REQUIREMENT
Format the rows between the lines holding "The width and height of the screenshot is (569, 468)." and "point(416,465)", inclusive, as a two-column CSV with the headers instruction and response and one line per request. Put each request's text and its answer in separate quoted fields, with any line breaks replaced by spaces.

MATERIAL FOR THE TASK
- - - -
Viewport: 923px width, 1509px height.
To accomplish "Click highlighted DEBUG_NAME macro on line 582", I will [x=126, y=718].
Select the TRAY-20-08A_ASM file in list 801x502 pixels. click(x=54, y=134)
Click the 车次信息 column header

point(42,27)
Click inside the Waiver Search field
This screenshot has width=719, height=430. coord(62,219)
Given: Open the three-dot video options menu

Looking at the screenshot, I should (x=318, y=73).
- - - -
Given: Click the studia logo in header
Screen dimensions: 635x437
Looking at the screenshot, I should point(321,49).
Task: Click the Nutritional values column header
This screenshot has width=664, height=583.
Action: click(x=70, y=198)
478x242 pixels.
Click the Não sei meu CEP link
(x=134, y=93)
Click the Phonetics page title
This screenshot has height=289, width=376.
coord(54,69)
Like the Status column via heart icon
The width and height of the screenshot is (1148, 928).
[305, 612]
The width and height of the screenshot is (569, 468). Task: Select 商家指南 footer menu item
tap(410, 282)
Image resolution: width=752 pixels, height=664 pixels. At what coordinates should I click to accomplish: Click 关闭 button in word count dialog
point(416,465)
- - - -
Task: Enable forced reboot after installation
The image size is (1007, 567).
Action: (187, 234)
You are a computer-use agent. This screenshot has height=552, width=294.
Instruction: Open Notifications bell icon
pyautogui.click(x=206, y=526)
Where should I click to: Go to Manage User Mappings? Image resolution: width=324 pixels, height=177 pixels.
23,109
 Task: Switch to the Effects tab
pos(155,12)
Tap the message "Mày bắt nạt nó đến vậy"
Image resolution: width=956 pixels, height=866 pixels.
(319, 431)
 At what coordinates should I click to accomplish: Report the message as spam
- - - -
WRITTEN RESPONSE
instruction,response
"The width and height of the screenshot is (569, 468). Task: Select 商家指南 footer menu item","tap(410, 282)"
"Image resolution: width=752 pixels, height=664 pixels. At what coordinates should I click to accomplish: Click 关闭 button in word count dialog","point(416,465)"